Exercise aim
Repeat every entry in the listing below, exactly.

Material for this exercise
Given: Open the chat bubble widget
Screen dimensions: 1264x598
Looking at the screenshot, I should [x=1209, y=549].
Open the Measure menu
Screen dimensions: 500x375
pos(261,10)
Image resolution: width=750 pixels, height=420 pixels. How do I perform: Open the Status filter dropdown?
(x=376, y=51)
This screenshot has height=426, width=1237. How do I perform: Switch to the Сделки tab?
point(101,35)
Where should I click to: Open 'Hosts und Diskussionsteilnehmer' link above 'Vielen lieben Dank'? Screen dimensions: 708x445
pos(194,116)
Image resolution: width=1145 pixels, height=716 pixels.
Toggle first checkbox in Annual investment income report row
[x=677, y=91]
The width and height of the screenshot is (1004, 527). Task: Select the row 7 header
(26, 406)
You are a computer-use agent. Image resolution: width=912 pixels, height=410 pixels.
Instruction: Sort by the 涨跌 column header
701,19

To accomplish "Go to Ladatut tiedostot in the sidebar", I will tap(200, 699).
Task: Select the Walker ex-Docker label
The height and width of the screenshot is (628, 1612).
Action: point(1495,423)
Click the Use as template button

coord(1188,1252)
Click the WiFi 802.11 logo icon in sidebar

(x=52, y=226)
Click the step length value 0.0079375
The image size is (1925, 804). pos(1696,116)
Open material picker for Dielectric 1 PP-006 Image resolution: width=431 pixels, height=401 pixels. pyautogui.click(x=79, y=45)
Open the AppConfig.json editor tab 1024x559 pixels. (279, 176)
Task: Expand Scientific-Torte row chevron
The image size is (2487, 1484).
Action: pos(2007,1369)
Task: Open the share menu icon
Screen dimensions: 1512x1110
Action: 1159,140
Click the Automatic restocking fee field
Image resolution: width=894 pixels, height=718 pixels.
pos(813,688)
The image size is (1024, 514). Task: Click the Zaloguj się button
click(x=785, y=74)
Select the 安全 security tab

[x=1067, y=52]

Response area
Given: Open the chat bubble widget
Screen dimensions: 1264x598
Looking at the screenshot, I should [x=1209, y=549].
Open the Measure menu
Screen dimensions: 500x375
pos(261,10)
Image resolution: width=750 pixels, height=420 pixels. How do I perform: Open the Status filter dropdown?
(x=376, y=51)
This screenshot has height=426, width=1237. How do I perform: Switch to the Сделки tab?
point(101,35)
Where should I click to: Open 'Hosts und Diskussionsteilnehmer' link above 'Vielen lieben Dank'? Screen dimensions: 708x445
pos(194,116)
Image resolution: width=1145 pixels, height=716 pixels.
Toggle first checkbox in Annual investment income report row
[x=677, y=91]
The width and height of the screenshot is (1004, 527). Task: Select the row 7 header
(26, 406)
You are a computer-use agent. Image resolution: width=912 pixels, height=410 pixels.
Instruction: Sort by the 涨跌 column header
701,19

To accomplish "Go to Ladatut tiedostot in the sidebar", I will tap(200, 699).
Task: Select the Walker ex-Docker label
The height and width of the screenshot is (628, 1612).
Action: point(1495,423)
Click the Use as template button

coord(1188,1252)
Click the WiFi 802.11 logo icon in sidebar

(x=52, y=226)
Click the step length value 0.0079375
The image size is (1925, 804). pos(1696,116)
Open material picker for Dielectric 1 PP-006 Image resolution: width=431 pixels, height=401 pixels. pyautogui.click(x=79, y=45)
Open the AppConfig.json editor tab 1024x559 pixels. (279, 176)
Task: Expand Scientific-Torte row chevron
The image size is (2487, 1484).
Action: pos(2007,1369)
Task: Open the share menu icon
Screen dimensions: 1512x1110
Action: 1159,140
Click the Automatic restocking fee field
Image resolution: width=894 pixels, height=718 pixels.
pos(813,688)
The image size is (1024, 514). Task: Click the Zaloguj się button
click(x=785, y=74)
Select the 安全 security tab

[x=1067, y=52]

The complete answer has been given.